#### DOCUMENT TEXT ####

COVID-19, the disease caused by severe acute respiratory syndrome coronavirus 2 (SARS-CoV-2), is causing an unprecedented global pandemic, resulting in nearly 1 million deaths since late 2019. Coronaviruses (CoVs) are single-stranded, positive-sense, RNA viruses first identified over 70 years ago.1 CoVs received considerable attention in 2003 when the etiologic agent of severe adult respiratory syndrome (SARS-CoV) was identified as a CoV.2,3 The CoV genome encodes for 4 main structural proteins, spike (S), membrane (M), envelope (E), nucleocapsid (N), as well as other accessory proteins that facilitate replication and entry into cells.4 The spike proteins, consisting of S1 and S2 subunits, cover the surface of CoVs and serve as entry proteins for infection.4 Spike proteins first attach to the cells by binding to glycosaminoglycans such as heparan sulfate (HS) and α2,3 and α2,6 sialylated N-glycans, which further facilitate the interaction with entry receptors and membrane fusion with host cells.5,6 SARS-CoV-2 uses the angiotensin-converting enzyme-2 as its entry receptor, which is widely expressed on lung type II alveolar cells, enterocytes, arterial and venous endothelial cells, and arterial smooth muscle cells in most organs.7
COVID-19 is highly contagious and spreads predominantly by respiratory droplets.8 Clinical manifestations are manifold, ranging from asymptomatic infection to multiorgan failure and death in 2% to 10% of patients.9 Most symptomatic patients complain of a flu-like illness consisting of fever, cough, nasal congestion, fatigue, and myalgia. A small percentage of patients develop more severe symptoms affecting multiple organ systems. Refractory thrombosis,10 thrombotic microangiopathies,11,12 antiphospholipid antibodies,13,14 stroke,15 seizures, respiratory failure,16 renal failure,17 and myocardial infarction are well-described complications of COVID-19 but occur in a minority of patients. It remains unclear why only a small subset of SARS-CoV-2–infected patients acquires such severe endothelial damage affecting multiple organs.

####

TASKS AND EXERCISES:
1. Answer from the COVID-19 passage:
(a) How many main structural proteins does the CoV genome encode?
(b) What does SARS-CoV-2 use as its entry receptor?
(c) By what route does COVID-19 mainly spread?
2. Render this sentence from the COVID-19 passage in Spanish: "COVID-19 is highly contagious and spreads predominantly by respiratory droplets."

#### DATA LISTING ####

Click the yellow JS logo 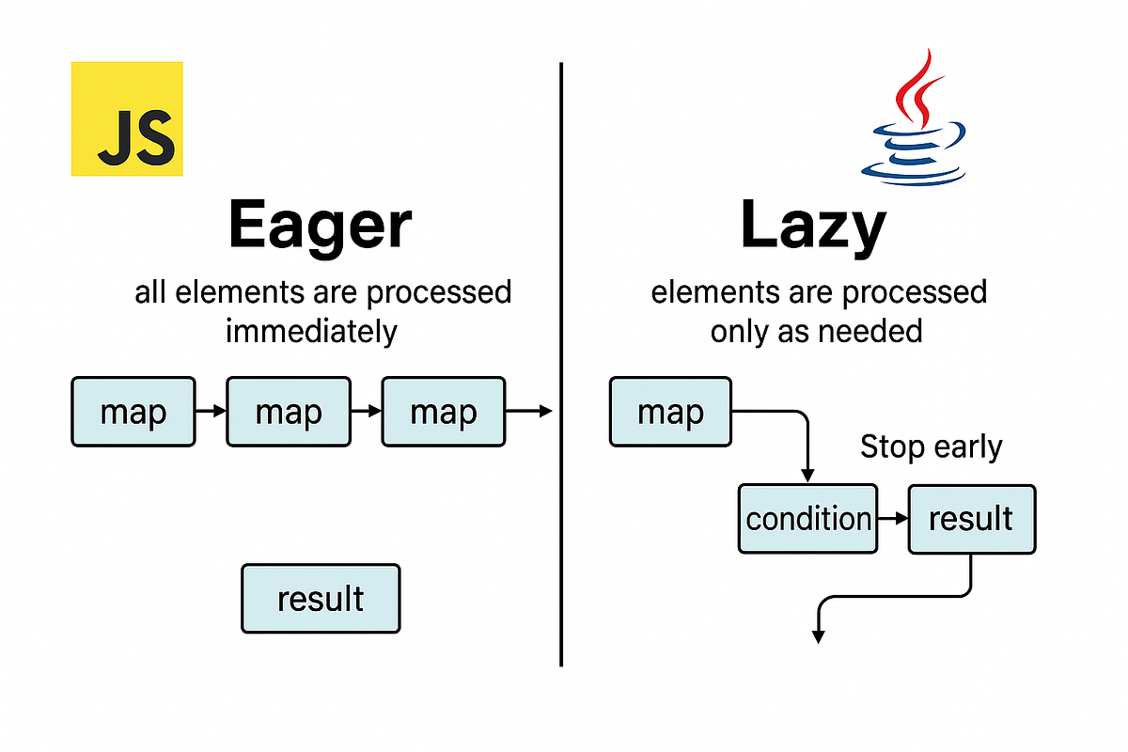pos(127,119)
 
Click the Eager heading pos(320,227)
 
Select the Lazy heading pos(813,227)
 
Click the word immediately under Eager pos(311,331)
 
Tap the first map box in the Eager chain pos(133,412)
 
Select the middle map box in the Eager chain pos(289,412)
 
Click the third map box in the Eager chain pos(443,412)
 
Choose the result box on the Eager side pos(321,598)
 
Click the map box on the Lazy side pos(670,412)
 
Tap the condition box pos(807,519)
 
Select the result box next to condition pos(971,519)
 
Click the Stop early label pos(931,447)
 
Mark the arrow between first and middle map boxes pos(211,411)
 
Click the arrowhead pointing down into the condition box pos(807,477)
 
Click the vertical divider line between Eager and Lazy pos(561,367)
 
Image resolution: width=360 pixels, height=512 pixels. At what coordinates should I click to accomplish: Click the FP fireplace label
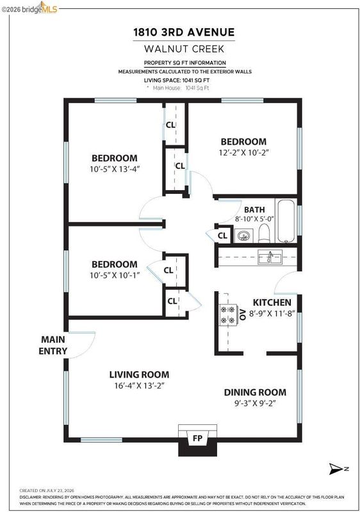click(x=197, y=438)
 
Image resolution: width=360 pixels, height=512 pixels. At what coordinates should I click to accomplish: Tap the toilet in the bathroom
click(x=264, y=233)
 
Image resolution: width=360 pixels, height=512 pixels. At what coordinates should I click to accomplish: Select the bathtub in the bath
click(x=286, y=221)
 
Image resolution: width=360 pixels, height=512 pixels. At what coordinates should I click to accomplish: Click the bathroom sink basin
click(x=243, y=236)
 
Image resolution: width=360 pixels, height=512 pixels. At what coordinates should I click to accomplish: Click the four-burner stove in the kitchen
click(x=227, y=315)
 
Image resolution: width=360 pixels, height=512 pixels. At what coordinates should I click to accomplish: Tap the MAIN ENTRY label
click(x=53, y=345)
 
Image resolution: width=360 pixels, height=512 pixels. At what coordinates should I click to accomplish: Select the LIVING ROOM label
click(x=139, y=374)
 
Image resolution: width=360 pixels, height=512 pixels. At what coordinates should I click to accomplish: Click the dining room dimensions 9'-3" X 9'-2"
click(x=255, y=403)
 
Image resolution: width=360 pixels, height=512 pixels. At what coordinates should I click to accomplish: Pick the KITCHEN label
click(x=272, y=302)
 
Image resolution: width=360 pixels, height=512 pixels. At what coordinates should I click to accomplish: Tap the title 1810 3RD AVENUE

####
#### DATA LISTING ####

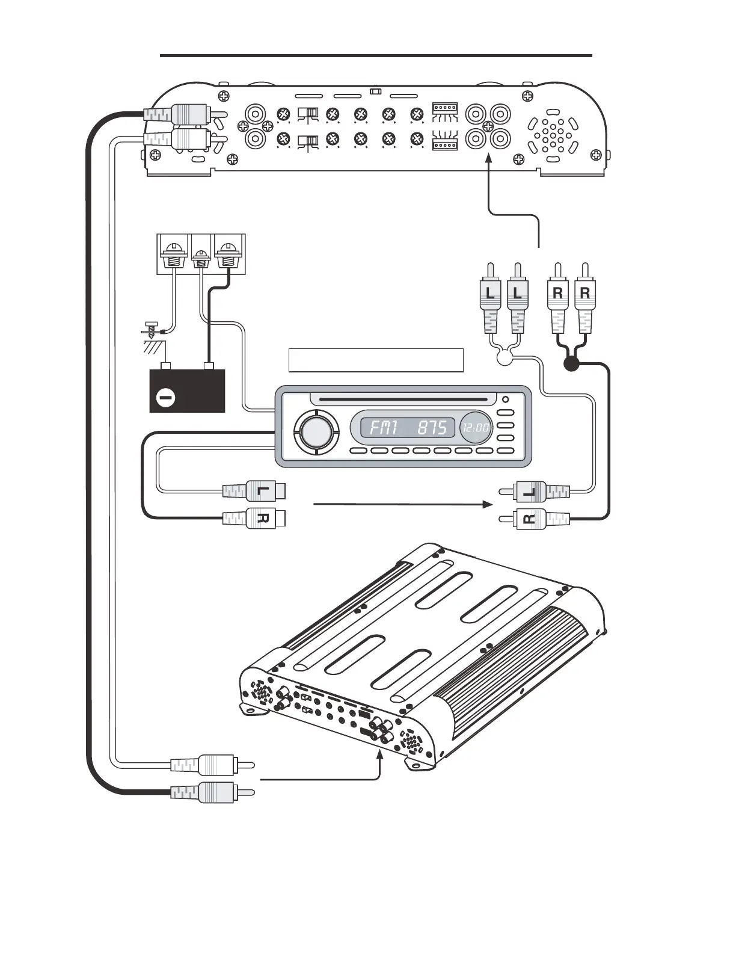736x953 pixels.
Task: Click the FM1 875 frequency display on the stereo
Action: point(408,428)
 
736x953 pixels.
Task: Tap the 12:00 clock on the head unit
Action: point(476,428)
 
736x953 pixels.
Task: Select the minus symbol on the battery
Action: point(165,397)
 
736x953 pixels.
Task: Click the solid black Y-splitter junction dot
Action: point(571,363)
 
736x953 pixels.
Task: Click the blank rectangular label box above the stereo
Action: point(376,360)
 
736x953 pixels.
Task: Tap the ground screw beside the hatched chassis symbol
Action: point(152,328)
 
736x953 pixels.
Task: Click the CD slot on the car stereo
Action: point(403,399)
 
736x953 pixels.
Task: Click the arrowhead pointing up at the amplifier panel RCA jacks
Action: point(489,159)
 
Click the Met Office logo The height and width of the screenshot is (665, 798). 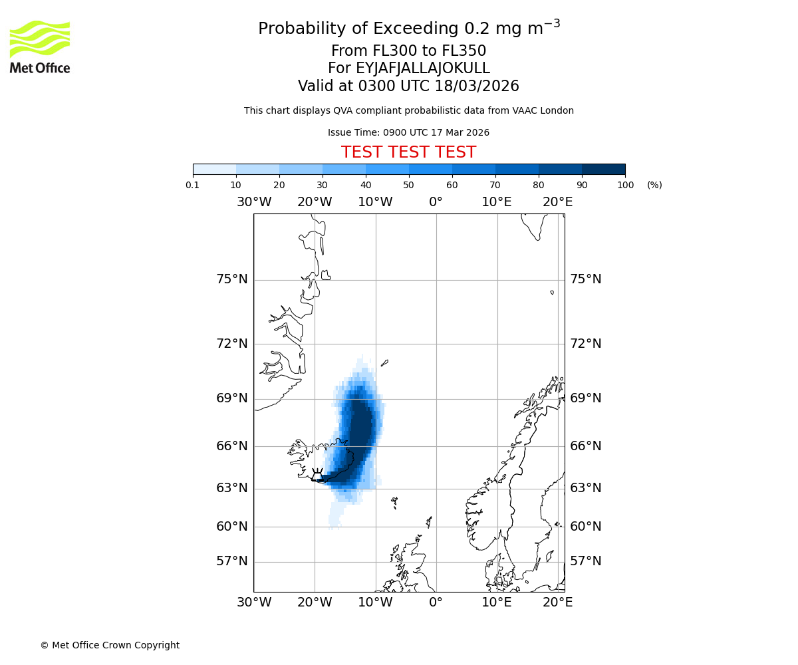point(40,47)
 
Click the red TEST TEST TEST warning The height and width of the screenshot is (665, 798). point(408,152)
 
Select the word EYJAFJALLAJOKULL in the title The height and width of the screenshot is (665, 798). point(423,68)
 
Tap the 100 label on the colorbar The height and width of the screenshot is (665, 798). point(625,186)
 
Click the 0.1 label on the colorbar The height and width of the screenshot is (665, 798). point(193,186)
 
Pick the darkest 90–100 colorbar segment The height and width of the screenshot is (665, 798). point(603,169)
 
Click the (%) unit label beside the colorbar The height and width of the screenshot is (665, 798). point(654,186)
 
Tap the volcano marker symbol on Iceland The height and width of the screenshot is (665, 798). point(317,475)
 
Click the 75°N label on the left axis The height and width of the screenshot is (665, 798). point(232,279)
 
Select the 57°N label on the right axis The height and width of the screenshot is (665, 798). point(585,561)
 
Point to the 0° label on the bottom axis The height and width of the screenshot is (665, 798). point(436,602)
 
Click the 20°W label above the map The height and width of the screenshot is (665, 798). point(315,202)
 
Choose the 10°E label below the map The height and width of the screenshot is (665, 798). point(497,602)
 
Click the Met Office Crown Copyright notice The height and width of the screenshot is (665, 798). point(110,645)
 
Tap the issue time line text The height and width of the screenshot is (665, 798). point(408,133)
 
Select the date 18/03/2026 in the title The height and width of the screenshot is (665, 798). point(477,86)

####

RESULTS FOR EACH TASK:
1.
(a) Four: spike (S), membrane (M), envelope (E), and nucleocapsid (N).
(b) Angiotensin-converting enzyme-2.
(c) Respiratory droplets.

2. La COVID-19 es muy contagiosa y se propaga principalmente a través de gotículas respiratorias.